多細胞生物体における個体の老化は、Advanced GlycationEnd Products : AGEsの蓄積という新しい概念でとらえられている。AGEsとはタンパク質と糖が同じ場所に存在すると温度と時間経過だけで自動的に反応してできてくる物質の総称である。タンパク質も糖も生命体にとっては必要不可欠な物質で常に食事から摂取している。つまり生物は生存する上でAGEsの生成と蓄積(=老化)が隣り合わせになっている。近年、AGEsの生成を抑制することで老化を遅らせる物質の探索が進んでいる。方法としては①糖質の摂取を減らす、②腸管からの糖の吸収を抑制する、③腸管から取り込まれ血中に運ばれた糖をインスリンの働きにより肝臓、および筋肉に直ちに貯蔵する、④タンパク質の糖化反応を抑制するなどの方法論が考えられている。
上記のようにAGEsの生成抑制する方向性もあるが、今後の研究としては、生体内に既に蓄積してしまったAGEsを如何に早く取り除くことができるかがより重要になってきている。生体はもともとAGEsの分解、排泄、除去の機能を持っているわけなのでこの機能を強化する研究および物質探索も重要になっていると思われる。脳内の老化を考えるとβアミロイド、シヌクレイン、タウ、などの老廃物の蓄積を中心に論じられている。βアミロイド、シヌクレイン、タウも日中の神経活動に必要不可欠であるがゆえに産生されるのであるが、構造の変化(上記の糖化も含まれる)、またはミクログリアによる分解、排泄、除去機能の低下によって蓄積され認知症につながってゆく。

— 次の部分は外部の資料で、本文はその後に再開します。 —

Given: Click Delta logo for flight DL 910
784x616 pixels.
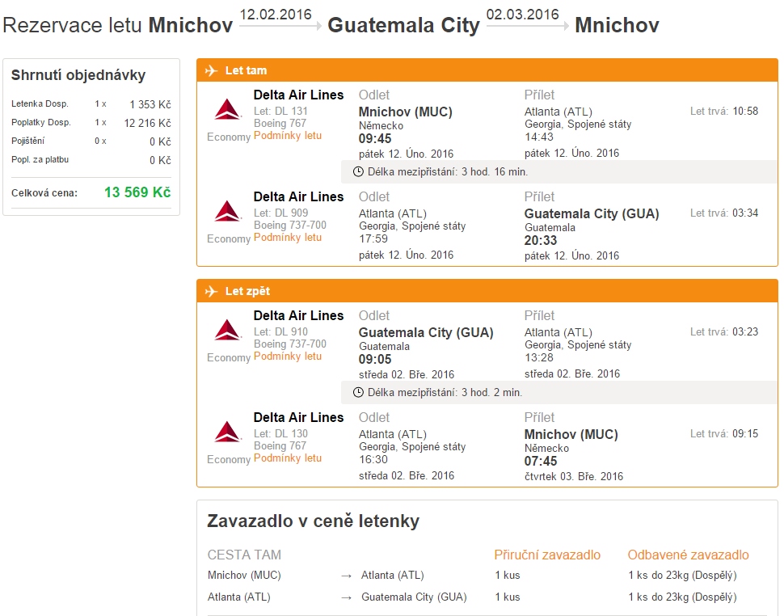Looking at the screenshot, I should click(228, 330).

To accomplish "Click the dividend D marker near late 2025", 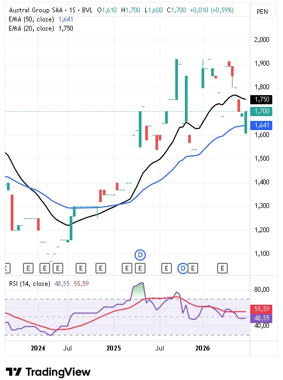I will tap(183, 268).
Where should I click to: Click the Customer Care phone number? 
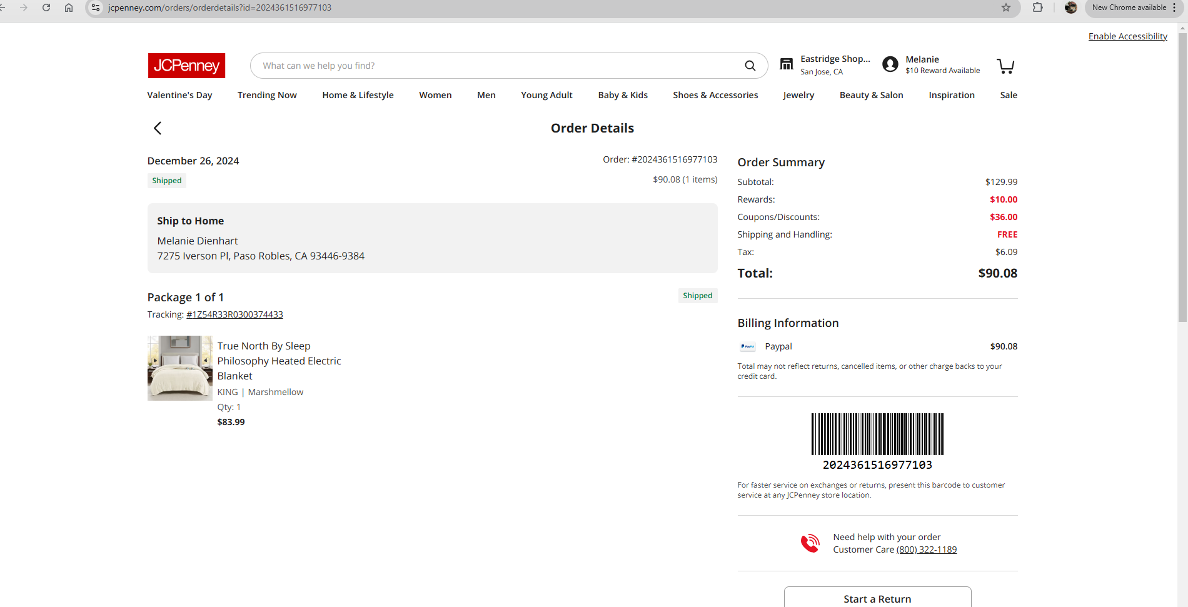tap(927, 549)
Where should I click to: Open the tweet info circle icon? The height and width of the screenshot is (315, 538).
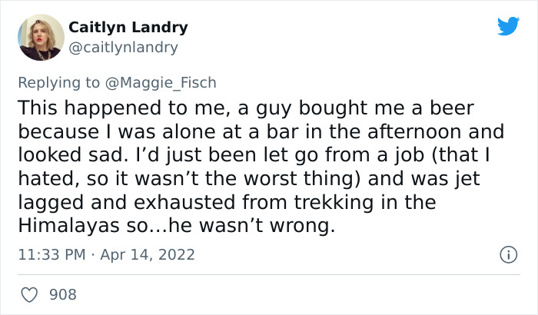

多細胞生物体を共生細菌もふくめた超生命体として理解する
近年メタゲノム解析などの急速な普及により、多細胞生物体に寄生(共生関係)している細菌の全貌が明らかになりつつある。これら一連の研究から、共生関係である細菌の存在が宿主の健康状態に大きな影響力を持っていることが次々と明らかになってきている。特に今回のテーマである代謝を論ずる場合でも宿主の細胞の代謝だけではなく、宿主に寄生している細菌(特に腸内細菌)の代謝を含めて総合的に判断しなければならない。
ヒト1人の場合、ヒト細胞60兆個に対して、腸内細菌は100兆個を占め、ヒトという生命体には、ヒト細胞と細菌の160兆個の集合体からなる超生命体(Superorganism : ノーベル生理学・医学賞受賞者Joshua Lederbergが提唱)として食の機能性や医薬品の評価などを考えてゆく時代はすでに到来していると言っても過言ではない。この超生命体という概念が大きくクローズアップされたのが人工甘味料の存在であろう。これまで腸内細菌を無視し、宿主側のみで見ると、人工甘味料は確かに宿主の腸管からは吸収されにくく、おいしく食べられて太らない、糖尿病を防ぐなどと言われて巷ではカロリー0を謳った飲料が一世風靡していたのは記憶に新しいところだ。しかし、近年の研究で一部の人工甘味料は腸内フローラを大きく乱していることが次々とわかってきたところである。食品、飲料だけではなく医薬品でも腸内フローラを乱していることも次々に明らかになってきている。幼少期にバンコマイシンという抗菌薬の使用によって、その後のぜんそくのリスクが高くなるなどの研究報告も出てきている。
共生進化論
多細胞生物体を、宿主と共生細菌との総和としてとらえる、「超生命体の概念」を論ずるときLynn Margulis(1938年3月5日〜2011年11月22日)の存在も語る必要がある。進化論といえば教科書的にはCharlesRobert Darwinを思い起こされるかと思うが、Lynn Margulisの提唱する共生進化論はその時間的スケールの圧倒的な大きさから今やDarwin進化論を凌ぐこととなった。LynnMargulisの提唱する共生進化論は地球生命体発生の時点からヒトをはじめとする動物も含めて共生進化した。つまり我々動物も含めて微生物から進化したと唱えたのである。Lynn Margulisの言う最初の地球生命体出現から現在のような生物多様性が共生進化的に進んできたことを考えると、我々、多細胞生物体も栄養物の吸収経路である腸管(特に大腸)に多くの嫌気性微生物をいまだにやしない(多細胞生物体は微生物に場を供給しているとする考えもある)地球生命体の中で、超生命体として共に代謝の流れの中にあることを思うと感慨深いものである。
腸内細菌が作り出す細胞外小胞(Extracellular Vesicle : EV)
上記したように超生命体として代謝を論ずるとき、腸内細菌が放つEVの存在が重要視されるようになってきた。腸内細菌から放出される短鎖脂肪酸等の分子として宿主側に及ぼす影響はこれまでにも多く語られてきたが、近年、腸内細菌が放つEVが放出した菌の菌体情報を含んだ状態で宿主体内を駆け巡っていることも多く示され、宿主の物質の代謝特に老廃物の除去機能において大きな影響力を持っていることが示されて来ている。
代謝の中での秩序
多細胞生物体が持つ組織の場の概念そしてその場自身が代謝の流れの中(砂上の楼閣)にあるにもかかわらずその場が再生して行くメカニズムは、地球生命体誕生からの歴史を考えると微生物-微生物間での情報伝達としてきたEVが宿主細胞の秩序にも大きな影響力をもっていることは容易に想像できる。腸内細菌が放つEVが宿主の組織、細胞へどのような影響を及ぼしているか、今後の研究に期待したい。
※参考文献 : 福岡伸一『生物と無生物のあいだ』講談社現代新書、2007年。